Statistical Tests in R

By Adrian Tam on September 11, 2023 in R for Data Science 6

R as a data analytics platform is expected to have a lot of support for various statistical tests. In this post, you are going to see how you can run statistical tests using the built-in functions in R. Specifically, you are going to learn:

What is t-test and how to do it in R
What is F-test and how to do it in R

Let’s get started.

Statistical Tests in R.
Photo by Louis Reed. Some rights reserved.

Overview

This post is divided into three parts; they are:

Are They the Same?
Two-Sample t-Test for Equal Means
Other Statistical Tests

Are They the Same?

Let’s consider the case that you have a regression problem, and you built two regression models. By feeding some test data, you notice that the models never perfectly match the expected result but are close enough to be useful. However, is there one model more accurate than another?
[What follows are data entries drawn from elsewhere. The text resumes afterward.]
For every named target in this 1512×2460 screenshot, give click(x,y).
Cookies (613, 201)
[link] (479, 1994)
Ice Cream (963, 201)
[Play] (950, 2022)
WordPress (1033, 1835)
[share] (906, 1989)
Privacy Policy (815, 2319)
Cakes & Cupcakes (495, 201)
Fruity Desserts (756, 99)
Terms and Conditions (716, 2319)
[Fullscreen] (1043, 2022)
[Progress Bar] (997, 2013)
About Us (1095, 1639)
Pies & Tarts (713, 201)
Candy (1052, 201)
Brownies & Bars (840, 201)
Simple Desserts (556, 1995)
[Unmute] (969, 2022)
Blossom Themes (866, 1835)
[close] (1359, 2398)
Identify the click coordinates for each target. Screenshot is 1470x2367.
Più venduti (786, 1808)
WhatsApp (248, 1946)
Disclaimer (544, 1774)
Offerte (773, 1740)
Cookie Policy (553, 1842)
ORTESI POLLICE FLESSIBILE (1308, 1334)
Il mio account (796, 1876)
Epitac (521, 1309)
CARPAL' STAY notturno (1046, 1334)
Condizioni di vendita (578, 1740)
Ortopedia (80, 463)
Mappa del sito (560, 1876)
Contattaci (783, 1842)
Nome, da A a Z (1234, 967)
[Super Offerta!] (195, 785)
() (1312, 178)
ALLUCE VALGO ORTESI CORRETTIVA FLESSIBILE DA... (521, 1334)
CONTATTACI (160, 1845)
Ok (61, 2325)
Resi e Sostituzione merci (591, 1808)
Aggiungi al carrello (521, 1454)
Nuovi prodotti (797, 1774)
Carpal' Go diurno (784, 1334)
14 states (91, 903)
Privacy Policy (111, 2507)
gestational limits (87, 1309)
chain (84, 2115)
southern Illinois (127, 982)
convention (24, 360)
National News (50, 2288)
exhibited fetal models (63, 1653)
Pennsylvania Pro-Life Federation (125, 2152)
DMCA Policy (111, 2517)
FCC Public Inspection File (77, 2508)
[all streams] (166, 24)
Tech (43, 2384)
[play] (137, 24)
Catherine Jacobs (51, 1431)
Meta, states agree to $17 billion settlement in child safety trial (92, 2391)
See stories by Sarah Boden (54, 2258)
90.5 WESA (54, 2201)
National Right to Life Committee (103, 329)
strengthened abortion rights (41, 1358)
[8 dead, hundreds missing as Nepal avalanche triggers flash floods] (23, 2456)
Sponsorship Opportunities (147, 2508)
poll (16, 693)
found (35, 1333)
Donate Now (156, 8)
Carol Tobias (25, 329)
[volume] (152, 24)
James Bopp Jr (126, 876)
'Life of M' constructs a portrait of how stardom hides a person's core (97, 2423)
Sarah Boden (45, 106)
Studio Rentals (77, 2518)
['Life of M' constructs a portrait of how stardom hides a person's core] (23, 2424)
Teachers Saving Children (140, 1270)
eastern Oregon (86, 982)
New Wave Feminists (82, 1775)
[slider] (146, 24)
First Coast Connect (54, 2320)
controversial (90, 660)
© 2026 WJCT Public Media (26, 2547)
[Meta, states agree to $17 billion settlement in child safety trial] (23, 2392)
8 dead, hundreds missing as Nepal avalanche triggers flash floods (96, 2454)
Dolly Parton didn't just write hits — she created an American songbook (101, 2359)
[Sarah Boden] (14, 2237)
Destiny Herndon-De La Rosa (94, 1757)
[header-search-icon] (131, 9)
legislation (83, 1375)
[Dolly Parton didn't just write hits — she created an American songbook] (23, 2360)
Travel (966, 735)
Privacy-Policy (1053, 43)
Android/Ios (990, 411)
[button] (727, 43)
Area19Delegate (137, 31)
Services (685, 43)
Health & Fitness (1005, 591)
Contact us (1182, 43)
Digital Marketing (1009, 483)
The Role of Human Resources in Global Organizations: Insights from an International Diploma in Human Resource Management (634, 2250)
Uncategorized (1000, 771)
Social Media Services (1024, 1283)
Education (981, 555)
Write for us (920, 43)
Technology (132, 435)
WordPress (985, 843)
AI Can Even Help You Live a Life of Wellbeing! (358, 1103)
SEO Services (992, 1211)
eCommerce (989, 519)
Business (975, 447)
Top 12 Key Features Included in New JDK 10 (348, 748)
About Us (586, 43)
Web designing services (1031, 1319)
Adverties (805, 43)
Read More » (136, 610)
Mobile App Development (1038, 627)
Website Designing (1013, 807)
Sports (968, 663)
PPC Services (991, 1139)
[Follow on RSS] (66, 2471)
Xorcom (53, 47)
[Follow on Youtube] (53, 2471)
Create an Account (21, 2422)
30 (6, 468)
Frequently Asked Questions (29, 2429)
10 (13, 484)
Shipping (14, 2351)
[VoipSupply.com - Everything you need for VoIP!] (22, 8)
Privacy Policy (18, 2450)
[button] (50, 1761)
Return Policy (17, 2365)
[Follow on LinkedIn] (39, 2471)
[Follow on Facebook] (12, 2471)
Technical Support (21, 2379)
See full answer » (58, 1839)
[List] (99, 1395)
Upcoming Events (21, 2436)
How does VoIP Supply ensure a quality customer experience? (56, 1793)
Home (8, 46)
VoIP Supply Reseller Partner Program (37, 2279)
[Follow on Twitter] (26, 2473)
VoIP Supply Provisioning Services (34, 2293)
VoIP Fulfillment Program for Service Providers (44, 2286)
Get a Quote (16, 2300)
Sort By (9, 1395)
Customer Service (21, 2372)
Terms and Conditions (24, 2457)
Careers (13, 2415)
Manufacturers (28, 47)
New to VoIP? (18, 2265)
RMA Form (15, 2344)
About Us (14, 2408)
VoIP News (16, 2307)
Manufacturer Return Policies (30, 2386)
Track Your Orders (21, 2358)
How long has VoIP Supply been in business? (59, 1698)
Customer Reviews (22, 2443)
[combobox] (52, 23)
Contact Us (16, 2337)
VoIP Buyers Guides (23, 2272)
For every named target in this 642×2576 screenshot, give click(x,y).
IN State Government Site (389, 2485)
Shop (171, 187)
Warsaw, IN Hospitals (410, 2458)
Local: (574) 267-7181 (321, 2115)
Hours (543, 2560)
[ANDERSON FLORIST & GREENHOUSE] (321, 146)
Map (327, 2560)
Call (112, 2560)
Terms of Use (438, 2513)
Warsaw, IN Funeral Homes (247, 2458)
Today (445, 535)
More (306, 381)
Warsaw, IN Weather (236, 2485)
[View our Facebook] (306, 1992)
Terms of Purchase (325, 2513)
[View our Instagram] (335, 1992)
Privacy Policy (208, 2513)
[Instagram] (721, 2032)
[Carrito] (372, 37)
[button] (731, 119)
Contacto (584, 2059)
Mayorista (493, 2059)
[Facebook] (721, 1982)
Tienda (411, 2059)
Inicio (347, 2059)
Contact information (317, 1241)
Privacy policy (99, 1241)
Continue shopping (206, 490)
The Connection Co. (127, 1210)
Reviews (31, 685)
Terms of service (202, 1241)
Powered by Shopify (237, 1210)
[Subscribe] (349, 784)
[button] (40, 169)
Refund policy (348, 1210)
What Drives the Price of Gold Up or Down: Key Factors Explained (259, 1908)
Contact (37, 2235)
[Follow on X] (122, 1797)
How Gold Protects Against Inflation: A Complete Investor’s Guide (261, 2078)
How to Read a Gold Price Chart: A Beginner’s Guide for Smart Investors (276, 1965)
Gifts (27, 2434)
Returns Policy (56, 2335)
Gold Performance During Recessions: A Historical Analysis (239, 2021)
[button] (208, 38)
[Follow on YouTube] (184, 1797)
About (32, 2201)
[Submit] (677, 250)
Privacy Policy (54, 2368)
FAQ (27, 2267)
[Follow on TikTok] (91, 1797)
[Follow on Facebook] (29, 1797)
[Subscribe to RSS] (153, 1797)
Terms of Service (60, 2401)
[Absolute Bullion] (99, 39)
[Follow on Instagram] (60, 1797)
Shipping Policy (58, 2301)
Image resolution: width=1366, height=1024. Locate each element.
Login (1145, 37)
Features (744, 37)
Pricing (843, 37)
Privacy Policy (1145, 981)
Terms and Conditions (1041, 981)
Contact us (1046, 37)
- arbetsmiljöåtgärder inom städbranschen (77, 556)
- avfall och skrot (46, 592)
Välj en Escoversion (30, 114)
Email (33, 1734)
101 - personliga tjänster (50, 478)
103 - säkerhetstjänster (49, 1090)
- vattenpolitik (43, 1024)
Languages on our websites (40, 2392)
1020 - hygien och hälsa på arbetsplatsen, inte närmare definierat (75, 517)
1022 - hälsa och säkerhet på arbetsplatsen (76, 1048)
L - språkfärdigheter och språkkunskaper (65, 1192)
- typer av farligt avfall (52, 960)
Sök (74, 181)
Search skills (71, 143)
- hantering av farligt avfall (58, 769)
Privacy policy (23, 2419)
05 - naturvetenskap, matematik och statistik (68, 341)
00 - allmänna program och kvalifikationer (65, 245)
The metric for the accuracy of a regression model is the error, namely, how far off the model’s prediction to the actual value. By comparing the mean square error (MSE) of the two models, you can tell the one with lower MSE is better.

However, there is a problem: The mean of any metric would be sensitive to the sample set, and such randomness is inevitable. Therefore, normally, you cannot expect the mean from the two models would be the same. Claiming one model is better than another by merely a small difference in the metric is not robust.

In statistics, the rigorous way to make a claim is the following: First assume a hypothesis, named as the null hypothesis. Then, assume an alternative hypothesis that is different from the null hypothesis. Next, based on the data, prove that the null hypothesis cannot hold; therefore you must accept the alternative hypothesis.

This is the typical workflow for a statistical test.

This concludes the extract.